Our compact module is well integrated with conventional microscopes enabling us to image large volumes. We demonstrated this capability by retrieving nanoscale topography of a silicon wafer across a 45 cm2 field of view. Further, by improving contrast through phase-shifting and using epi-illumination, our approach facilitates imaging of biological structures that would be difficult to perform in transmission. Epi-GLIM can be used with unconventional substrates by imaging cells in a high-count multi-well and on birefringent substrates.
With the incoherent background removed, GLIM enables imaging of turbid structures, such as 3D cellular cultures and free-swimming zebrafish. We also demonstrated that this approach is applicable to opaque samples such as exposed bulk tissue. Epi-GLIM and the reflected light geometry can be used to perform routine inspection tasks on living tissue in an electrophysiology setting. The optimization of our system for in vivo imaging is the subject of current work. Finally, we expect that the fiducial object approach to tomographic reconstruction can be readily extended to other microscopy modalities.
Methods
Epi-GLIM module
Epi-GLIM is implemented as an add-on module to a commercial differential interference contrast (DIC) system. In our implementation, the light path begins from an LED source at 780 nm (Fig. 1a, IR). The light is directed toward a diffuser internal to the microscope, facilitating spatially incoherent illumination to completely fill the objective aperture (Fig. 1a, Dif.). This light is polarized by P1 before being directed towards the sample via a beam splitter (Fig. 1a, BS). Next, a Nomarski prism splits the illumination into two fields of orthogonal polarizations (Fig. 1a, NP, red and blue), which are focused onto the sample by the microscope’s objective. These two waves arrive at the sample plane slightly offset (sheared) along one direction, with a spatial shift that is smaller than the diffraction spot (2D point spread function, PSF) of the microscope. Upon backscattering off the sample, the fields are recombined by the Nomarski prism and the image is relayed at the camera through the tube lens (Fig. 1a, TL). Immediately before the camera, the final field is analyzed by a polarizer parallel to the input (Fig. 1a, P2). The resulting image resembles the derivative of the phase map along the shear direction. The Nomarski prism was translated to introduce a phase bias of π, such that the sample signal is measured against a dark background.
To quantitatively measure the phase gradient at each pixel, we augment this design with a variable retarder that modulates the relative offset between the two sheared beams (Fig. 1a, LVR). This modulator is mounted at a 45° with respect to the input polarization. The LVR calibration procedure is shown in Supplementary Fig. 1. For each epi-GLIM image, we acquire four intensity images corresponding to four phase shifts, typically, multiple of π/2, as in typical phase shifting interferometry (Fig. 1b). However, as shown in Supplementary Note 1, our calibration makes the system robust to small variations around these phase shift values. We acquired data at a final throughput of four epi-GLIM images per second, resulting from sixteen intensity frames per second. The rate limiting factor is LVR stabalization time, while all processing, including denoising, is performed in real-time (see Supplementary Note 2).

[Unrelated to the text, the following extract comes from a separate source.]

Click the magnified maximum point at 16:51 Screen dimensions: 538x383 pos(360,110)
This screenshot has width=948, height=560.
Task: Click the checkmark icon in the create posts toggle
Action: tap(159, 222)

Reflected light imaging (Figs. 1–6) was conducted on an Axio Imager D2 (Zeiss) upright research microscope with an automated stage and piezo focus. The transmitted light image in Fig. 3 was acquired with a closed condenser on an Axio Observer Z1 (Zeiss).
Sample preparation and microscopy
To demonstrate the broad applicability of our technique, we investigated a wide range of samples. The wafer shown in Fig. 2 contains a representative sampling of silicon devices. The transparent micro-fabricated quartz pillar used for point spread function measurements in Supplementary Fig. 3 was prepared according to the protocol in46.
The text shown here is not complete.